TRECHO DO DOCUMENTO:
──────

A 4ª Turma do TST admitiu recentemente a homologação de acordo extrajudicial com cláusula de quitação geral do contrato de trabalho. Isto significa a solução, ao menos formal, do litígio, o que impede o trabalhador de reclamar, na Justiça do Trabalho, outros direitos que não integraram o objeto do acordo homologado.

Tal decisão reformou acórdão do TRT da 2ª Região (São Paulo), que homologava apenas parcialmente o acordo, pois a referida petição limitava-se a apontar um valor global de pagamento, sem especificar as verbas a que se referia. Contudo, o relator do recurso no TST, ministro Ives Gandra Martins Filho, entendeu que a homologação parcial não é possível.

──────

(Dados de posição de palavras e itens)
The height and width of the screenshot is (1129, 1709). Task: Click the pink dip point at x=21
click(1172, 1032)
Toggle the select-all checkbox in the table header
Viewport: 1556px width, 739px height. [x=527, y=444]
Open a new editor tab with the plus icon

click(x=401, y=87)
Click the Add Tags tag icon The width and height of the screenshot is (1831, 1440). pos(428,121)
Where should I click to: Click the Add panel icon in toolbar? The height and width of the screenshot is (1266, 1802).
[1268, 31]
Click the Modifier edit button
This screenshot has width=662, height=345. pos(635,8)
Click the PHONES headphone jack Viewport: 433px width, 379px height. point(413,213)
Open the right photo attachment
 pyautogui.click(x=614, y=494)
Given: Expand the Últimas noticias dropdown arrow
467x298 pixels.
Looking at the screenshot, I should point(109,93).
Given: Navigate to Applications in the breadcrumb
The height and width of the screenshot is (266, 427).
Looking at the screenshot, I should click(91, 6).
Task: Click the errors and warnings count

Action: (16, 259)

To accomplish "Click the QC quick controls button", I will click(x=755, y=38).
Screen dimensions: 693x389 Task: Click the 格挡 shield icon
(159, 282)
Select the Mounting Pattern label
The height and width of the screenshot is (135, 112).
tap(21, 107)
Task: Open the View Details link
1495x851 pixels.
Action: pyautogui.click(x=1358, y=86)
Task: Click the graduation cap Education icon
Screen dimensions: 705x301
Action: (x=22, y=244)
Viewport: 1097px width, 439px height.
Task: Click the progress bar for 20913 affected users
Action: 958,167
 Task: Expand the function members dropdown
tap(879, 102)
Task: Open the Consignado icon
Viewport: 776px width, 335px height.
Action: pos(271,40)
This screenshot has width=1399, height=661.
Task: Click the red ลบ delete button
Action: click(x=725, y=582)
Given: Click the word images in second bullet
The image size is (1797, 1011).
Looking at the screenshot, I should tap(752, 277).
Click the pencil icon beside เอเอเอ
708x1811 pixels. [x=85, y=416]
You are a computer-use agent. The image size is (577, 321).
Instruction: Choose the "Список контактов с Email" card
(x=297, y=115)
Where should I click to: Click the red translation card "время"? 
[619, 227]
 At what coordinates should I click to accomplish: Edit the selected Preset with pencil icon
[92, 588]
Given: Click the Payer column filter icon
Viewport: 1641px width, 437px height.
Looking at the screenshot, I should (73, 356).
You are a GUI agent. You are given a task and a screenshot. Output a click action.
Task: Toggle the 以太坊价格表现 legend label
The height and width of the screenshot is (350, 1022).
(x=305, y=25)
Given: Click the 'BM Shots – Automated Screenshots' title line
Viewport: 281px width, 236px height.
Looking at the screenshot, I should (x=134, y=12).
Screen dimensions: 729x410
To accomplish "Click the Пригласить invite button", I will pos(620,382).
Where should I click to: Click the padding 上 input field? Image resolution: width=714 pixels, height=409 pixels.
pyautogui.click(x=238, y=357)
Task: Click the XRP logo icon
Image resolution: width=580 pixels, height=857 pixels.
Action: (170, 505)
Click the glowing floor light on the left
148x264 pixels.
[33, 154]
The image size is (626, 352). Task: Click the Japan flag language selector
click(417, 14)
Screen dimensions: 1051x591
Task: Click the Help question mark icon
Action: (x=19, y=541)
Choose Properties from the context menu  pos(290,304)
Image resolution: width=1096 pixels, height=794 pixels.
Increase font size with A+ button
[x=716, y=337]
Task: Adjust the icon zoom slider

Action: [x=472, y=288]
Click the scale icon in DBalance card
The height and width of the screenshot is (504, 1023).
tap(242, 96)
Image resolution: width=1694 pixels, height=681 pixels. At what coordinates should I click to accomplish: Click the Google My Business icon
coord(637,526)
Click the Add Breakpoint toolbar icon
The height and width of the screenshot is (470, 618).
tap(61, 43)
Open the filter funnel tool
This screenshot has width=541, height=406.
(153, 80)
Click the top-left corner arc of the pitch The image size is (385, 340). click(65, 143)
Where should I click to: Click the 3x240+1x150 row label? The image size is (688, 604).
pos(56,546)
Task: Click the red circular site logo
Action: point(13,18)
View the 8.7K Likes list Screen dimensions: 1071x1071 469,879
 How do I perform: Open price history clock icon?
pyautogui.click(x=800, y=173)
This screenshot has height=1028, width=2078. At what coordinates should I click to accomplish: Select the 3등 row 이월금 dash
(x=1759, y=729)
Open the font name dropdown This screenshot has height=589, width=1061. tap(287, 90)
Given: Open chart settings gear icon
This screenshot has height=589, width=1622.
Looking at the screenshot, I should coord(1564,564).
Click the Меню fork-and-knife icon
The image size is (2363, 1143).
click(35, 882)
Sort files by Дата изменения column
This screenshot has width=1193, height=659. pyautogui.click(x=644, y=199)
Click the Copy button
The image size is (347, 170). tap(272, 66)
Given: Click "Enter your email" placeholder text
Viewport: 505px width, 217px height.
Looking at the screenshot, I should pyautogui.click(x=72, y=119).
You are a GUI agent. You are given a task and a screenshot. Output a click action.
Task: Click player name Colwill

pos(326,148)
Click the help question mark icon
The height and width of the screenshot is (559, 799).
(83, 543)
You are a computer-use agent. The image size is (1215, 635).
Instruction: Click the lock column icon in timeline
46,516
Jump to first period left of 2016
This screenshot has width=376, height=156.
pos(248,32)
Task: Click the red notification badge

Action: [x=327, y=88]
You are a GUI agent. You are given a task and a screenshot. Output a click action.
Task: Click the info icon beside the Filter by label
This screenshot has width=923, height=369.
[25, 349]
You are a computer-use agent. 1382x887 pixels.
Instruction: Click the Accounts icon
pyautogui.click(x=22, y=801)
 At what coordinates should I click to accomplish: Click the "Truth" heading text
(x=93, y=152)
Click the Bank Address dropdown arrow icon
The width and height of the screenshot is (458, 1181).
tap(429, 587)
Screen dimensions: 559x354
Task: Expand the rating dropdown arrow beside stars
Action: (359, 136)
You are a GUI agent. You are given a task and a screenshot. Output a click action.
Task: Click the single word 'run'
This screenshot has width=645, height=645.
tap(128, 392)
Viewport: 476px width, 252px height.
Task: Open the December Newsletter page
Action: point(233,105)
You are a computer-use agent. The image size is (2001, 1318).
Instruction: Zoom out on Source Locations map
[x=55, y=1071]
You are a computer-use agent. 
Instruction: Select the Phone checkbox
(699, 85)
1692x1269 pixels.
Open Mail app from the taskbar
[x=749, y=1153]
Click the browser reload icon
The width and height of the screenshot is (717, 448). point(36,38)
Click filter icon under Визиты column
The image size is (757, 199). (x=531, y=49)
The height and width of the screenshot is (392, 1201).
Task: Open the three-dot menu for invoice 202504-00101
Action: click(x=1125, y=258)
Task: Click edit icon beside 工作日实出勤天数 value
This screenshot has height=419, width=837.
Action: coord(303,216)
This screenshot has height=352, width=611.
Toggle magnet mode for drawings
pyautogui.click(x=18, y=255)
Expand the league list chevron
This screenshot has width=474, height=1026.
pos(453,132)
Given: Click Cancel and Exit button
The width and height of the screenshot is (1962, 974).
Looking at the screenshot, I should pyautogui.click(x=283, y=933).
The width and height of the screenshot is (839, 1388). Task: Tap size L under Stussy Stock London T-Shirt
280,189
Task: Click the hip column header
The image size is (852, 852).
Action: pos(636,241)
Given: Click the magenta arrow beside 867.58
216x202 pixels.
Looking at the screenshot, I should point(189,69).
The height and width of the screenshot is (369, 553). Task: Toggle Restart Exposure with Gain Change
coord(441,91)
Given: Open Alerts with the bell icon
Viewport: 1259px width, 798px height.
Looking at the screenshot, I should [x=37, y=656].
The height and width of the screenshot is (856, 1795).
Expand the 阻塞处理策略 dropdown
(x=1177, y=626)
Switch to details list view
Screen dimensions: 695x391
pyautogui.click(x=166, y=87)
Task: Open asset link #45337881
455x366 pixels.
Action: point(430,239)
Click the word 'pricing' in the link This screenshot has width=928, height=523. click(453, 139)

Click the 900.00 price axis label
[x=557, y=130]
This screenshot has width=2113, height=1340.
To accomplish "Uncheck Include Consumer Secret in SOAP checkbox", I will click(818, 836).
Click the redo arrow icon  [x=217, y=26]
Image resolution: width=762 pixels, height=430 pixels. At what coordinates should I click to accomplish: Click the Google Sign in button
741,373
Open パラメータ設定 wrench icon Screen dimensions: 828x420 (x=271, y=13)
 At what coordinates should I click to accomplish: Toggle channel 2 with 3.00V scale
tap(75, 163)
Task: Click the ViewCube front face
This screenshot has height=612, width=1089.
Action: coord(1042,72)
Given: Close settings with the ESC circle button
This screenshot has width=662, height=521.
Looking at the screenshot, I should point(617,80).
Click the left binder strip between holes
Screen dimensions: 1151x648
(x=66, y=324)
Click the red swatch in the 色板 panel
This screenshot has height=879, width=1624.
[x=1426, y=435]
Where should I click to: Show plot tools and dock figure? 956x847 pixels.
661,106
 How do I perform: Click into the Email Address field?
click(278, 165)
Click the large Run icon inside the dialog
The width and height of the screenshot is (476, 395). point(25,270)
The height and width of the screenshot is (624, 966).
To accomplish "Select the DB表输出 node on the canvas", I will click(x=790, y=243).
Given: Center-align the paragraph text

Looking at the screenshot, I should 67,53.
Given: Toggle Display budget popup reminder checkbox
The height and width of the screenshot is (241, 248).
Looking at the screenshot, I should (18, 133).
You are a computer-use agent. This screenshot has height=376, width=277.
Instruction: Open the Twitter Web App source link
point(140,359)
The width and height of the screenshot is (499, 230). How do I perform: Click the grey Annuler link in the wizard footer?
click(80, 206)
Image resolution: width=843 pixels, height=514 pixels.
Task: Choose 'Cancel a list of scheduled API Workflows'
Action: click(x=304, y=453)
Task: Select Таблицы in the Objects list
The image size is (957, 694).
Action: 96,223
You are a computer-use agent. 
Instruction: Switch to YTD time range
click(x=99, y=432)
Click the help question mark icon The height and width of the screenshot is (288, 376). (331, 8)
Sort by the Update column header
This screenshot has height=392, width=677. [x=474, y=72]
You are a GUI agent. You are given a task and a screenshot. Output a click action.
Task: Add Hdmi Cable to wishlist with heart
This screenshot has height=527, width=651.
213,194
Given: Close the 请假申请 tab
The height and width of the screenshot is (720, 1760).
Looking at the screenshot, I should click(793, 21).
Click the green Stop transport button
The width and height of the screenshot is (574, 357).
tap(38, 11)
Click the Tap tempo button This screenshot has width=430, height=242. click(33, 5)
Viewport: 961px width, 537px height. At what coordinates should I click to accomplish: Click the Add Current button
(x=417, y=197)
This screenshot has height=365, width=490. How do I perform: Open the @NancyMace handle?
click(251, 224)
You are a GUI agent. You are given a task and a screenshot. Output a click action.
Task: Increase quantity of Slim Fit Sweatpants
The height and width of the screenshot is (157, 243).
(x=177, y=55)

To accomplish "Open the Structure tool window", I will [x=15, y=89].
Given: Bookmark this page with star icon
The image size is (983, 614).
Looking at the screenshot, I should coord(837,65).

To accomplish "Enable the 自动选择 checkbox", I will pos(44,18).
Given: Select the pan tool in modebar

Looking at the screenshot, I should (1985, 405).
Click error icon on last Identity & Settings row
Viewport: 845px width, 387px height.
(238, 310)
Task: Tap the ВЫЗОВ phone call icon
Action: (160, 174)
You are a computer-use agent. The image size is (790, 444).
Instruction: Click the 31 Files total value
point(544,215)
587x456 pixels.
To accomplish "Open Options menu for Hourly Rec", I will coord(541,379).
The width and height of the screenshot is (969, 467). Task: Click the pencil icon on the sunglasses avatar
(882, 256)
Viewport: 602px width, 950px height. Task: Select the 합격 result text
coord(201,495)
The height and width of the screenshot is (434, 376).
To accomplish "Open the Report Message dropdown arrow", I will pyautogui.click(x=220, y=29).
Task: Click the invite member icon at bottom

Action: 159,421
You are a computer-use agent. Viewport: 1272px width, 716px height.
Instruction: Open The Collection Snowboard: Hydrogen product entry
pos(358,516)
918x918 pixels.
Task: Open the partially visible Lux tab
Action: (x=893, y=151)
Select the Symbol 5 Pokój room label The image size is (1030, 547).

──────

TAREFAS PROPOSTAS:
a) Segundo o trecho sobre a decisão do TST, quem foi o relator do recurso no tribunal?
b) Diga se cada afirmação concorda com o trecho sobre a decisão do TST, respondendo sim ou não e citando as palavras do texto que decidem: (i) A decisão do TST reformou um acórdão do TRT da 2ª Região. (ii) O TRT havia homologado o acordo por inteiro. (iii) A petição do acordo especificava as verbas a que o valor se referia.
c) Dê prosseguimento ao trecho sobre a decisão do TST a partir da última frase apresentada.
A listagem não é necessária para nenhuma das tarefas.

RESPOSTAS EM ORDEM:
a) O ministro Ives Gandra Martins Filho.

b)
(i) Sim: "Tal decisão reformou acórdão do TRT da 2ª Região (São Paulo)".
(ii) Não: "que homologava apenas parcialmente o acordo".
(iii) Não: "limitava-se a apontar um valor global de pagamento, sem especificar as verbas a que se referia".

c)
A controvérsia pertine a um dos aspectos mais polêmicos da reforma trabalhista de 2017: a “jurisdição voluntária” no processo do trabalho. O instrumento, importado da Lei 9.099/95 – que dispõe sobre os Juizados Especiais Cíveis e Criminais – e do art. 725, VIII, do Código de Processo Civil de 2015, introduziu na CLT os arts. 855-B a 855-E. A celebração de acordos, antes restrita ao cenário contencioso das reclamações trabalhistas em curso, passou a contemplar a possibilidade de as partes pedirem a homologação prévia à ação judicial, produzindo quitação em prol do devedor.

Quase 43 mil acordos dessa espécie foram propostos em 2018, e a perspectiva é de alta. Muito embora pareça algo salutar, essa tendência carrega consigo vários aspectos extremamente preocupantes. Diferentemente das relações jurídicas afeitas aos Direitos Civil e Comercial, ramos com os quais tal instrumento se mostra perfeitamente compatível, a relação laboral, mesmo no caso de trabalhadores mais qualificados, é marcadamente assimétrica sob o prisma socioeconômico.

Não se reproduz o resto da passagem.